**TASK DETAILS**
The expected result is the full listing, retyped exactly, without a single picture.

===== EXERCISE DATA =====

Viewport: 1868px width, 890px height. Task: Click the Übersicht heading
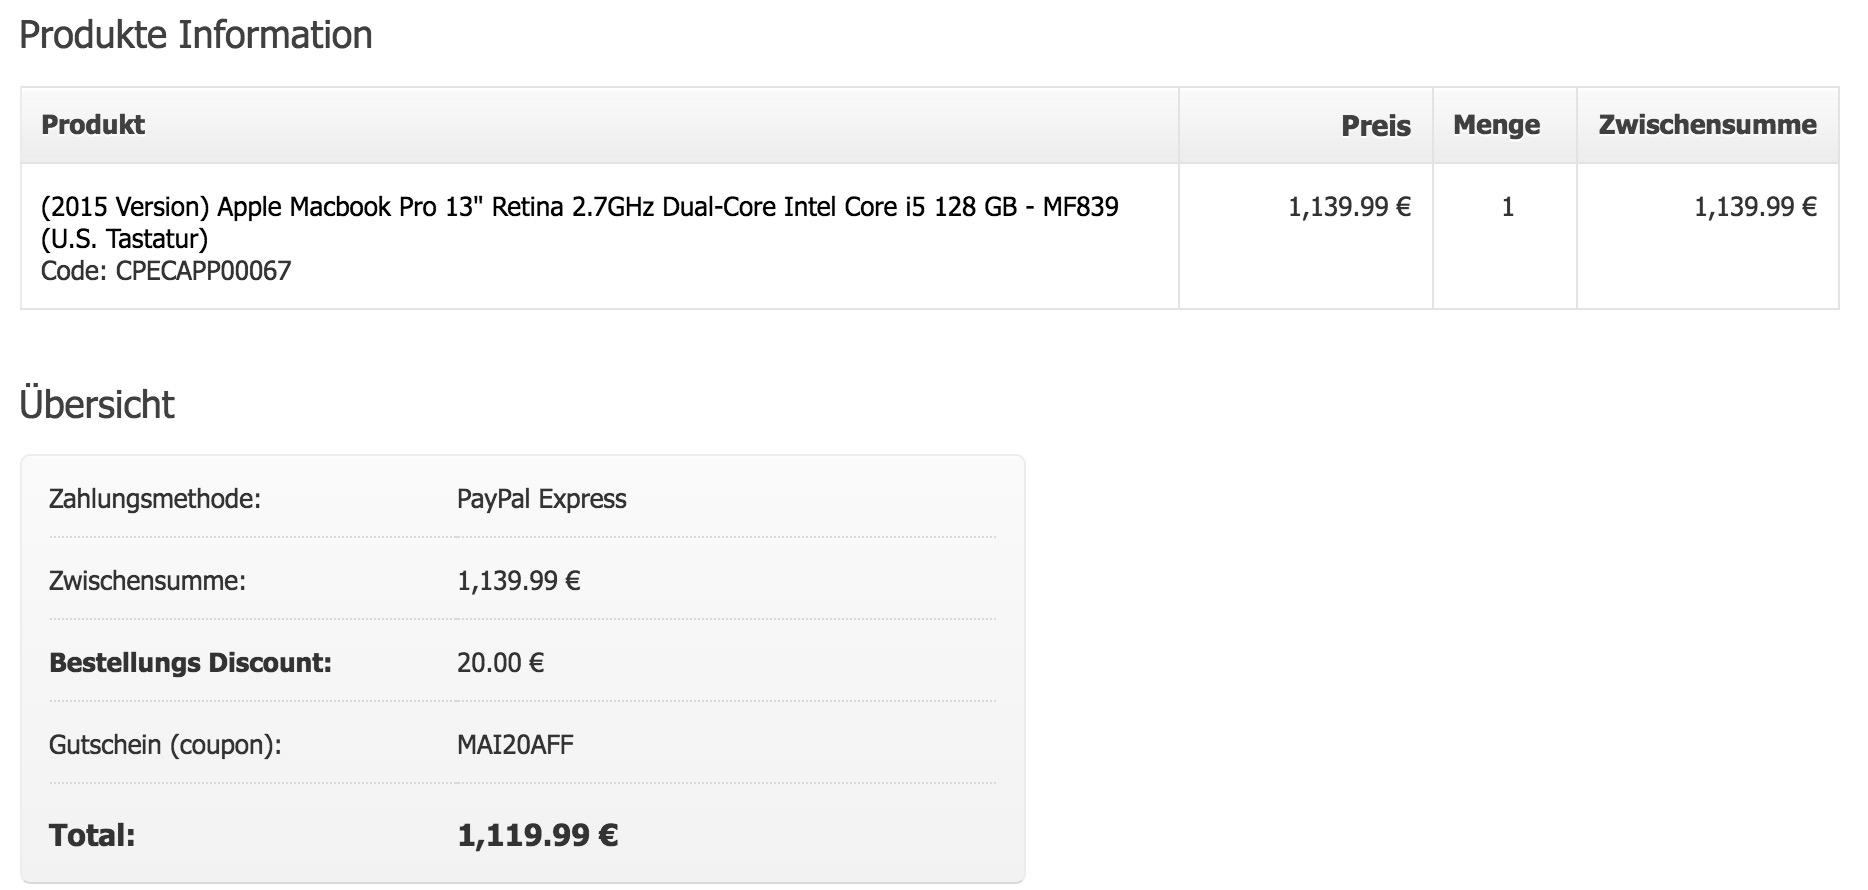point(97,405)
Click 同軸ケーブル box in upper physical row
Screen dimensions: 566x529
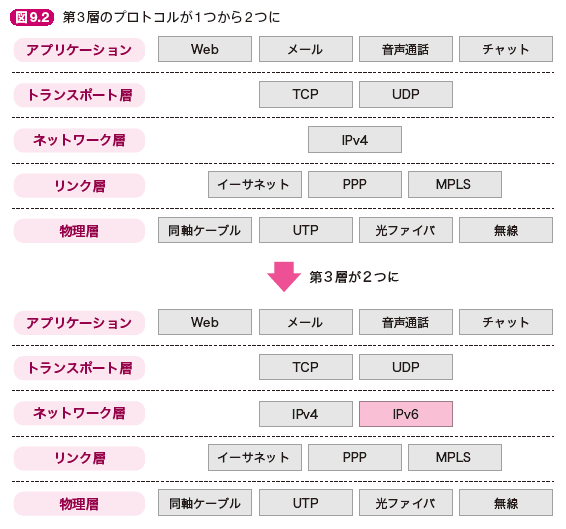click(x=205, y=230)
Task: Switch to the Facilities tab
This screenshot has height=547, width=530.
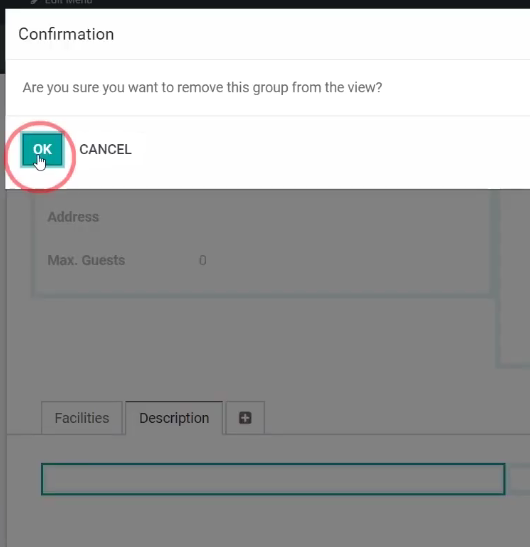Action: tap(82, 418)
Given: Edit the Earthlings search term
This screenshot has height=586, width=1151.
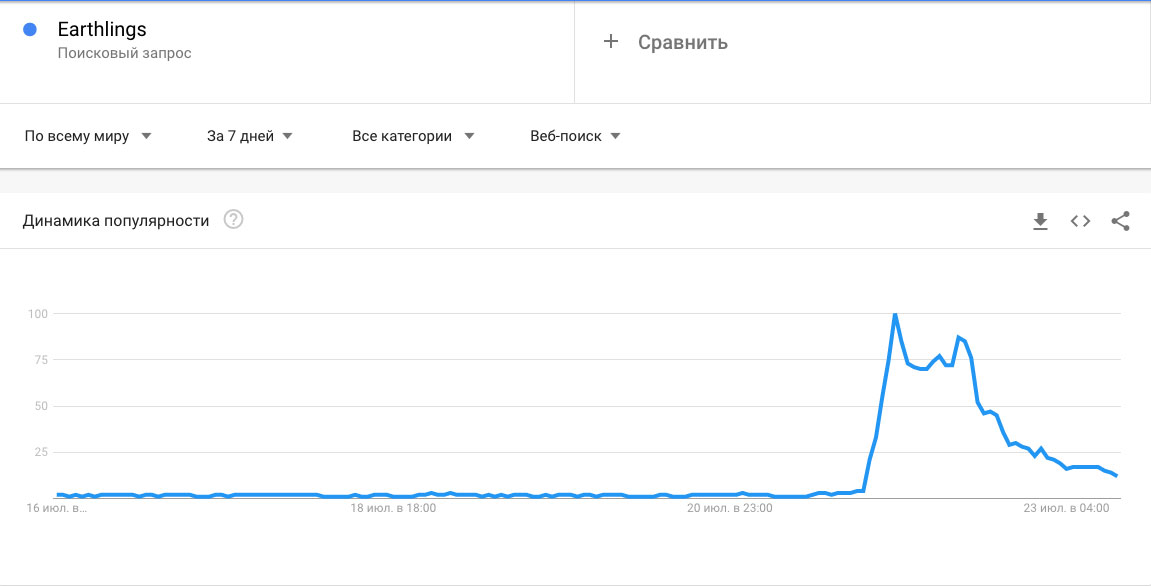Looking at the screenshot, I should click(x=102, y=29).
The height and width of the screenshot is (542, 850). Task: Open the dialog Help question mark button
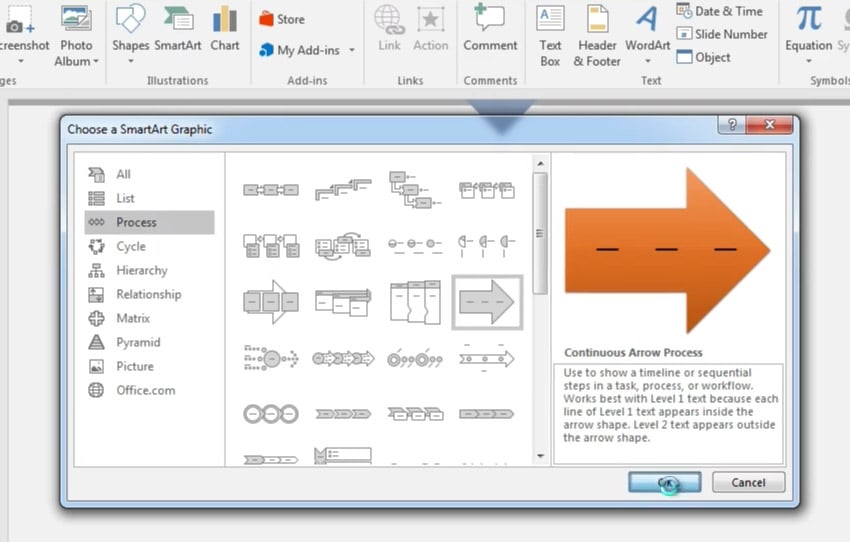coord(732,125)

=====

**ANSWER SECTION**
Viewport: 1868px width, 890px height. Task: Click the Übersicht heading
point(97,405)
Click 同軸ケーブル box in upper physical row
Screen dimensions: 566x529
click(x=205, y=230)
Task: Switch to the Facilities tab
This screenshot has height=547, width=530.
Action: tap(82, 418)
Given: Edit the Earthlings search term
This screenshot has height=586, width=1151.
Looking at the screenshot, I should click(x=102, y=29).
The height and width of the screenshot is (542, 850). Task: Open the dialog Help question mark button
coord(732,125)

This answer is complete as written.